WHAT YOU ARE ASKED TO DO
Copy every line of the data that contains the string "badge".

[Dataset entries]
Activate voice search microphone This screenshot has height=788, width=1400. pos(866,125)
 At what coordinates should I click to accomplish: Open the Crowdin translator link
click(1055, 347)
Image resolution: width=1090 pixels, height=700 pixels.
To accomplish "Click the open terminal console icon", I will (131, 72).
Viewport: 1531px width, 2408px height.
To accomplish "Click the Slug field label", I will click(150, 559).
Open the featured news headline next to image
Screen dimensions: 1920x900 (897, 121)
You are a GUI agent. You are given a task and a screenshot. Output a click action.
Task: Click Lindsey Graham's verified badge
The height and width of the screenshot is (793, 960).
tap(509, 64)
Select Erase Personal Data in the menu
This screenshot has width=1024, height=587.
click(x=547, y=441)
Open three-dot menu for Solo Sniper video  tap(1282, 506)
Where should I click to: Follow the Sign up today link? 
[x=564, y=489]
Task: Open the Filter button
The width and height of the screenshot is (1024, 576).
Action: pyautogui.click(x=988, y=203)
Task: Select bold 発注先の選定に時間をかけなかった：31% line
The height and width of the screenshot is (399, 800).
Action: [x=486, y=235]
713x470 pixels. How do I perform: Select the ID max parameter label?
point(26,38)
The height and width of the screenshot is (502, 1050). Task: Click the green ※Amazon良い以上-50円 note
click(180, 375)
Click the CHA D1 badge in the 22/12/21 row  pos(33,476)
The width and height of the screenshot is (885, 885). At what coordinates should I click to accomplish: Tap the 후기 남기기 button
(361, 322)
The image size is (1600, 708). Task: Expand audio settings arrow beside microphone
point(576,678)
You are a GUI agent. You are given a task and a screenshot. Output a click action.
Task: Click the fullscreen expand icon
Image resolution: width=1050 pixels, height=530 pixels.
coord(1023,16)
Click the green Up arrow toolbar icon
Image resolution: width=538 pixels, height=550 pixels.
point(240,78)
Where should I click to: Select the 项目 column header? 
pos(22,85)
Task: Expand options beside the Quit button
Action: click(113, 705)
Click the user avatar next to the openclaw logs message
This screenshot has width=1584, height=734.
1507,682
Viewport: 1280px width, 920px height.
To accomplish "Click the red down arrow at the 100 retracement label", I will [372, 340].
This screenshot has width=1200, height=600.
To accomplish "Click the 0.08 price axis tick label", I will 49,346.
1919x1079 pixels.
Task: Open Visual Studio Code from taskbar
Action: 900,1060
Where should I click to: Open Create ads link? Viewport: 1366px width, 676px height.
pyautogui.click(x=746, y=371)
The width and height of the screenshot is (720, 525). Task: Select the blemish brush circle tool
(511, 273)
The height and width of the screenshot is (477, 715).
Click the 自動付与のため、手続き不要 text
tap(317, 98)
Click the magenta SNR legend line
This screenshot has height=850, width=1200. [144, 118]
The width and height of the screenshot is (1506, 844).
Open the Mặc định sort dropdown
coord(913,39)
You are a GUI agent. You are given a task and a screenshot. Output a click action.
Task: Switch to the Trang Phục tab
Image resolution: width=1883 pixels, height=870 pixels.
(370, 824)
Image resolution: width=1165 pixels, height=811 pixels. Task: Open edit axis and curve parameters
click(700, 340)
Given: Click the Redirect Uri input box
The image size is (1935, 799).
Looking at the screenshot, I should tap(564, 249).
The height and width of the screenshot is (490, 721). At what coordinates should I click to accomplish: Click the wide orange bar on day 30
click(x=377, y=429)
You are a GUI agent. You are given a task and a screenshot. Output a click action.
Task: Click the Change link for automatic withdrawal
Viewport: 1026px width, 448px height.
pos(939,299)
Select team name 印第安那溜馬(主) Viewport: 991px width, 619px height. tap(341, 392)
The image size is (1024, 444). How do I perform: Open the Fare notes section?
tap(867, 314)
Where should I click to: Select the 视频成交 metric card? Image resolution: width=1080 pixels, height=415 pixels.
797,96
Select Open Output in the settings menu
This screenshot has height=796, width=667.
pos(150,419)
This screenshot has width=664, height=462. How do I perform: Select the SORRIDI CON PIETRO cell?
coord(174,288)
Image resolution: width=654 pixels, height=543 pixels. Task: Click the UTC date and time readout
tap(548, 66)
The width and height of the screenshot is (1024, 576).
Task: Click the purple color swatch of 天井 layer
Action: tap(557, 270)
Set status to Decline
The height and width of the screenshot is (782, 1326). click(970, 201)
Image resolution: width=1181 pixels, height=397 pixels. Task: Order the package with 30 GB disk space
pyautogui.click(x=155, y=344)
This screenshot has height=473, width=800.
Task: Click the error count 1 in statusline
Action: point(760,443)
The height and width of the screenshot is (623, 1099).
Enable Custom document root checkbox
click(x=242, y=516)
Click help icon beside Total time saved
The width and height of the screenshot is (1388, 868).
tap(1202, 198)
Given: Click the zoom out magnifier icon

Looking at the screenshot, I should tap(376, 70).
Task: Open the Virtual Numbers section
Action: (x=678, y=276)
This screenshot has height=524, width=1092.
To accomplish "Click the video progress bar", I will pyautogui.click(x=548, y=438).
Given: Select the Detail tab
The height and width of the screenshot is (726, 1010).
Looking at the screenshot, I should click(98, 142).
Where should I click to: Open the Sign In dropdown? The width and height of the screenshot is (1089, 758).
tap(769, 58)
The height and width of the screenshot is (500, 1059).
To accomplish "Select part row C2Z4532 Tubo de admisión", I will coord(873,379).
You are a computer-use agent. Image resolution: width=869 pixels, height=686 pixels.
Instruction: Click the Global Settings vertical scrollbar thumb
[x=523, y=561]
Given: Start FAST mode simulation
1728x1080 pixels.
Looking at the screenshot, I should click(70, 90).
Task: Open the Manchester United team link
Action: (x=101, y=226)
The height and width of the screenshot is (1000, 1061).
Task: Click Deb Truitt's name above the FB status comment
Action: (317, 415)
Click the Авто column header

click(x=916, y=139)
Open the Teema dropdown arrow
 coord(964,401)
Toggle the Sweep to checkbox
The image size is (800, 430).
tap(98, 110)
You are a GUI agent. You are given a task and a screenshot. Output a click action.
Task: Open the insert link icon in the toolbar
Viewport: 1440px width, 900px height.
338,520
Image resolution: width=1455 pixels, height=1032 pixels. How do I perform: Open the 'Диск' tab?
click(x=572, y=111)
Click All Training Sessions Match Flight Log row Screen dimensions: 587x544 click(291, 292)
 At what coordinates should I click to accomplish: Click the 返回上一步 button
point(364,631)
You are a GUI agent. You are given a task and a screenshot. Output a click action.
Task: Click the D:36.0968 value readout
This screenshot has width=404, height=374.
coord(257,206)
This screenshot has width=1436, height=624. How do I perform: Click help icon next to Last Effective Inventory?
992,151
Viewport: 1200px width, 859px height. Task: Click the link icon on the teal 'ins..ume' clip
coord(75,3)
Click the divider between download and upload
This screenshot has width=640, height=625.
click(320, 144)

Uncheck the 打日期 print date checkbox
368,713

SOLUTION BELOW
Task: Click Lindsey Graham's verified badge
Click the CHA D1 badge in the 22/12/21 row  pos(33,476)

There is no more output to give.